四肢の根元が、燃えるように…いや、黒い炎に、包まれている。
右手の感覚が復活する。
右脚の感覚が復活する。
視力が、復活する。
胸の脈動を感じながら、少女は立ち上がった。
少女は右手で胸を摩る。新しい心臓が、其処にはあった。
無くなった筈の臓器も、まるで元どおりになっている。
少女は手を握りしめる。正面に突き出して、壁に打ち付けた。
堅固な壁に罅割れが広がる。
その様子に気づいた、化け物が少女の元へ帰ってきた。
黒炎に包まれる少女を目の前にして、化け物は目を光らせる。
そして、駆けた。
◆
「今回判明した一階層の階主の名は、光塔教がヴァルキリーと公表致しました」
「そうか。して、先の攻略において、光塔教は何をしていたのだ?」
「負傷者の治療をしていたようです」
「ふむ…」
なかなか進行を見せない会議の中、手持ち無沙汰になっていたサインは、早速暇を持て余して船を漕いでいた。

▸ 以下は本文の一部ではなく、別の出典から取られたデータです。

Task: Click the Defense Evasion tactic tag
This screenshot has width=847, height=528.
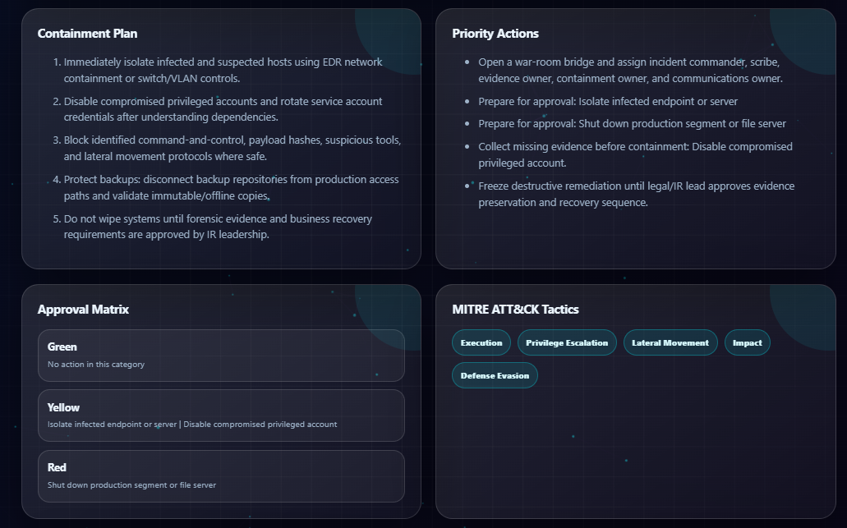Action: click(495, 376)
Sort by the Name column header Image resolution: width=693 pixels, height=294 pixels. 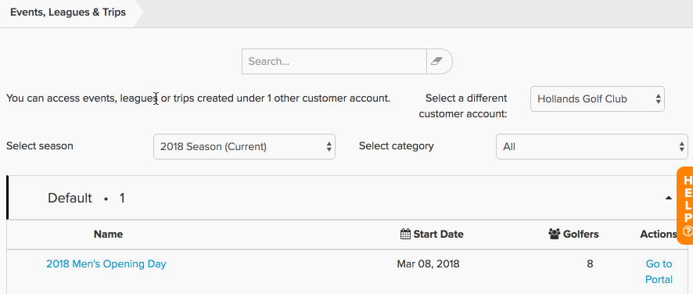(108, 234)
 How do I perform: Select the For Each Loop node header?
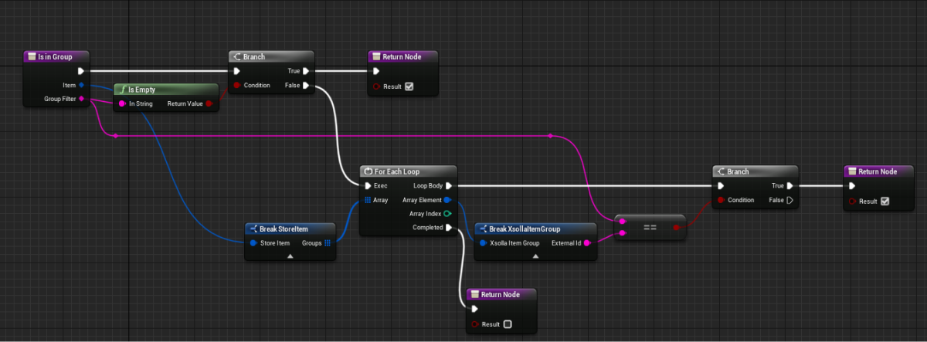409,171
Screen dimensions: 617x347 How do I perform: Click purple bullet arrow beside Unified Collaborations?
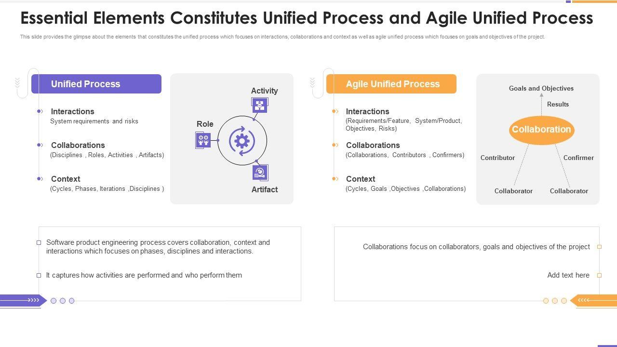[x=40, y=145]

コクリ、コクリと揺れる頭。それに反応して、彼女の痛ましいほど白い髪も揺れる。
意識は半覚醒。何を考えているのかも分からなく、目を開くのも最早億劫。
「では次、第四部隊から何か報告はないか?」
第三部隊の報告も終わり、次は第四部隊に目を傾けるリード。
第一部隊と第二部隊の報告はとうの昔に終わり、ほんの数分で終わった第一部隊の報告に対して、異常に長い第三部隊の報告が、今やっと終わったところであった。

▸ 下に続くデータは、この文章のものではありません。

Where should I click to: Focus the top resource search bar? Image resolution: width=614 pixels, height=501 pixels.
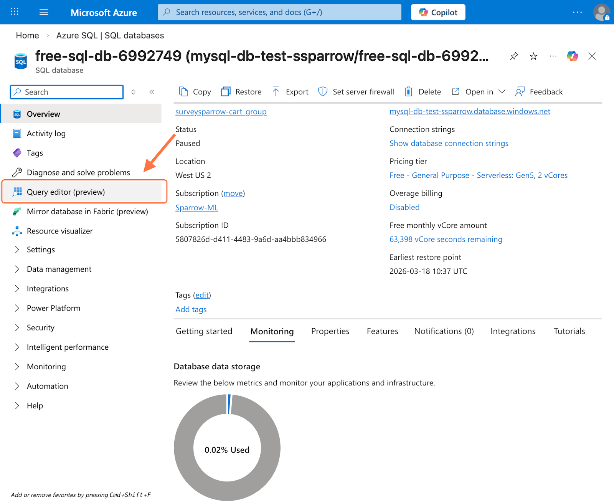tap(279, 12)
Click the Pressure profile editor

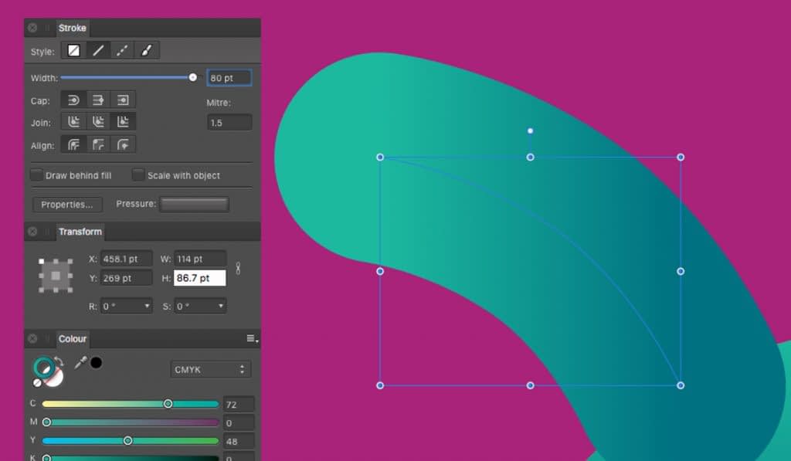pos(194,203)
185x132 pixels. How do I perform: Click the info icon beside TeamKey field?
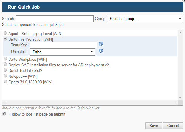pyautogui.click(x=101, y=44)
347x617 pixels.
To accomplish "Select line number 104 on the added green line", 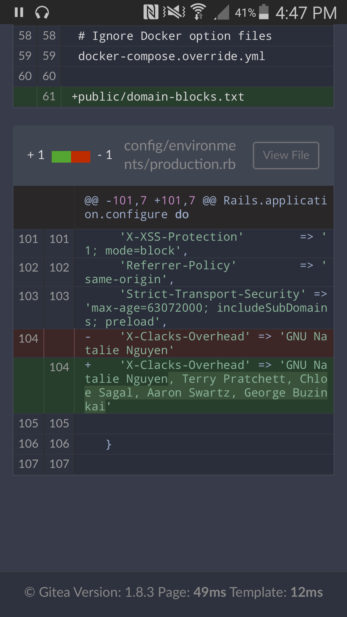I will (59, 367).
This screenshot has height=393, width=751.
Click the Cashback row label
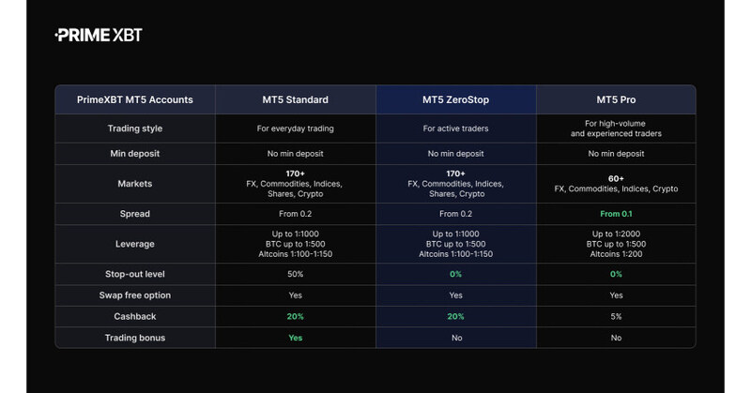[x=135, y=317]
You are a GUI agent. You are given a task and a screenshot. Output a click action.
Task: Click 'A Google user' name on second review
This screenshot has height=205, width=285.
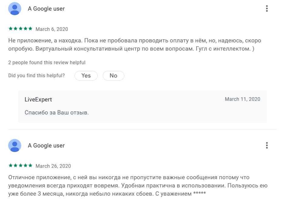tap(46, 146)
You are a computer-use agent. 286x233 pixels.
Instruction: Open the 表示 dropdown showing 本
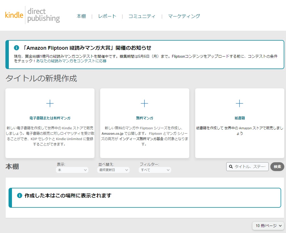72,170
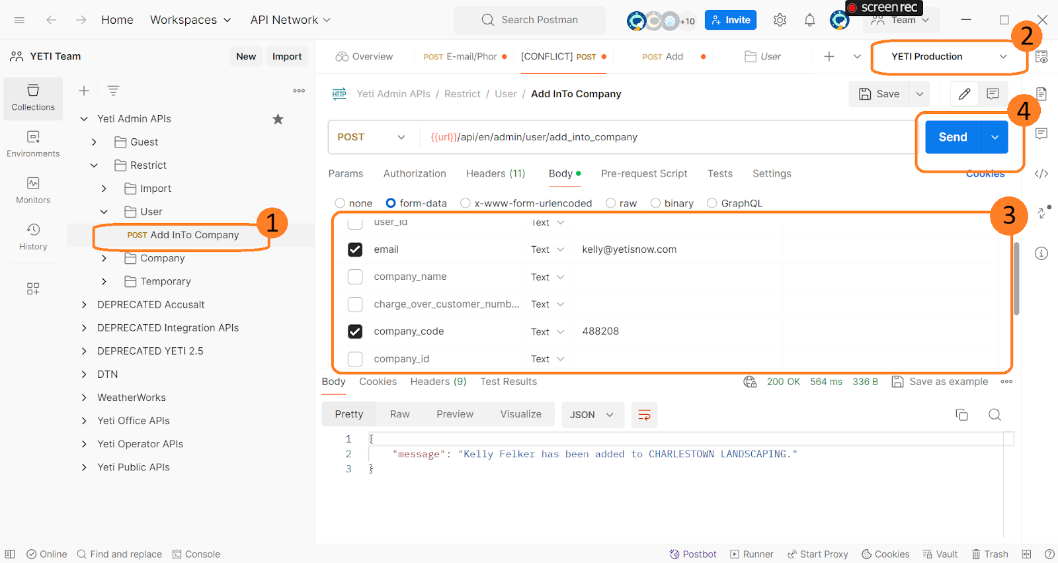Image resolution: width=1058 pixels, height=563 pixels.
Task: Click the Import button
Action: pyautogui.click(x=286, y=57)
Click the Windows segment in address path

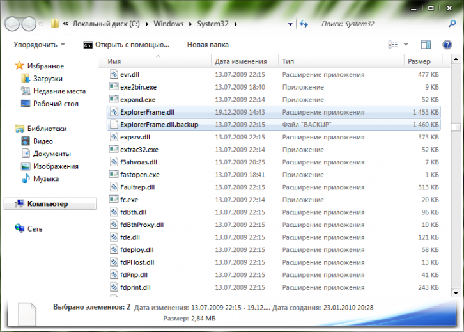[169, 24]
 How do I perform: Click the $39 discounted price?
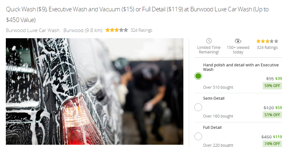click(x=279, y=79)
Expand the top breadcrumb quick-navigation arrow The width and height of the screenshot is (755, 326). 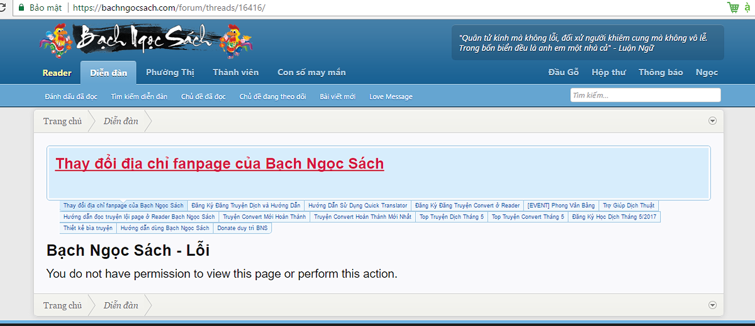pyautogui.click(x=712, y=121)
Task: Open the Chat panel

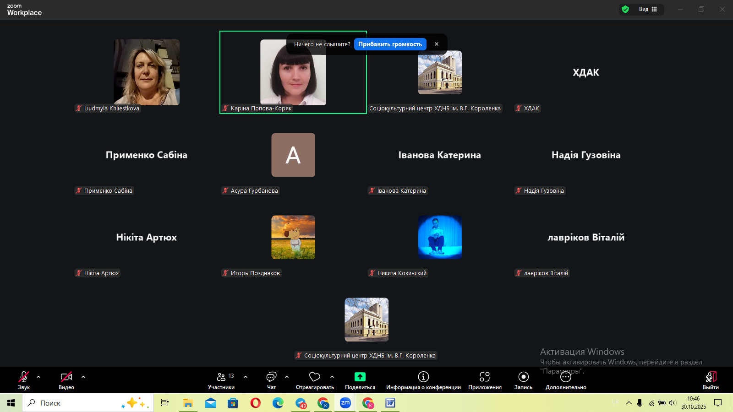Action: click(271, 377)
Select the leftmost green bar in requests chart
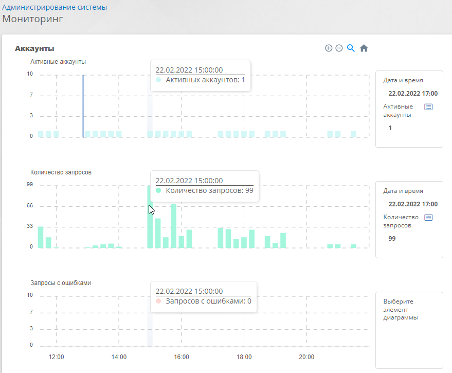452x373 pixels. pos(41,237)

「は、はい。第四部隊隊長代理、サーリャ・ライオニック。我が第四部隊では、今回は主に光量の観測を務めておりました」
リードが目を向けるその先には、長い金髪を三つ編みにした、白衣の少女が立っていた。
第四部隊隊長、アーナス・ライオニックの一人娘、サーリャ・ライオニック。敬愛する父親の小間使いとなって、彼の代わりに会議に出ることとなった苦労人。
「それで、成果は?」
「ヴァルキリーが消滅したと思われる時間帯に、観測上最高レベルの光量を観測することができました。今現在は元に戻っていますが、これがどう光の塔に関係しているのかは、追って調査する予定です」
「他は」
「……不思議なことに、開門と同時に第一部隊が塔に入る際、光の塔が此れ迄の全ての観測結果を下回る、最低レベルの光量を発していた時間帯があったことが分かりました。原因は全く分かりません。本当に、不思議な事です…」
気弱そうな顔立ちと、意志の弱そうな声が特徴的な第四部隊隊長代理の話が終わり、リードは第五部隊へと視点を向ける。

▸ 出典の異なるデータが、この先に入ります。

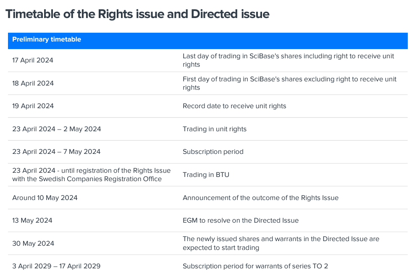This screenshot has height=278, width=417.
Task: Select "23 April 2024 – 2 May 2024" cell
Action: click(57, 129)
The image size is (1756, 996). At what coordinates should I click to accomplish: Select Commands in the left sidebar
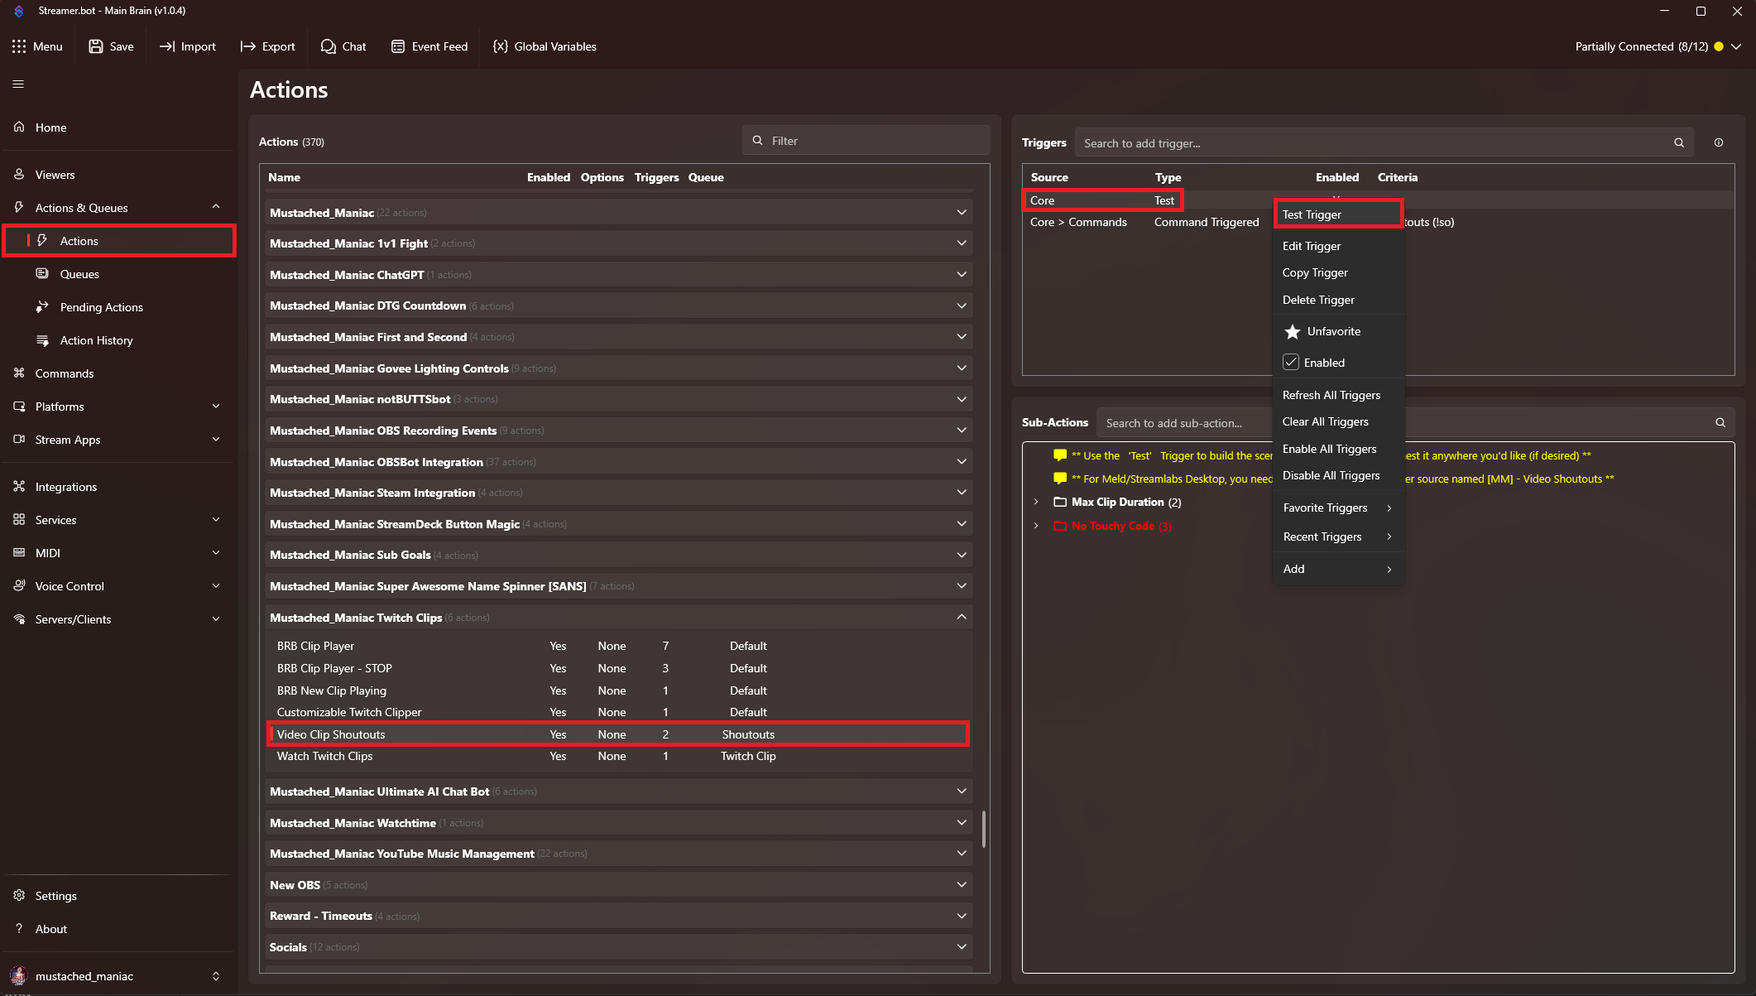(x=64, y=373)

その間依然サインは船を漕いでいたが、何処からその力が出ているのか、サインは未だ寝る事なく、睡魔と戦いを繰り広げていた。
「…では、それも調査を続けるように。続いて第五部隊、報告を」
「む、儂らの番か」
ベールが颯爽として席を立つ。
金色の長髪が振り解けて、ベールの身体を煌めかせた。
「今回、第五部隊は光塔教と共同でヴァルキリーの魔力検査をしていたぞ。属性は見ての通り光。光の属性が魔物から出たのはこれが初めてじゃ」
光の塔から現れる魔物は、基本闇魔法か三属性魔法(火、水、風の三種)しか使わない。光魔法は勇者とその使い魔だけの特権だから、魔物が使えるはずがないのだが。
「勇者はどうだった」
「全く問題なさそうじゃ。次からも続投できるぞ」
「成果は上々か。光塔教からは何かあったか?」
その言葉を聞いて、ベールは少し、語調を強くしてリードに伝える。
「勇者の覚醒を確認したとな。そして、それと同時に、魔王の出現も確認したと」
「…とうとう来たか」
魔王の話を聞いても、リード達に動揺する様子はない。いつかは来ると思っていたし、その役目が自分達に回ってくる事も計算付いていた。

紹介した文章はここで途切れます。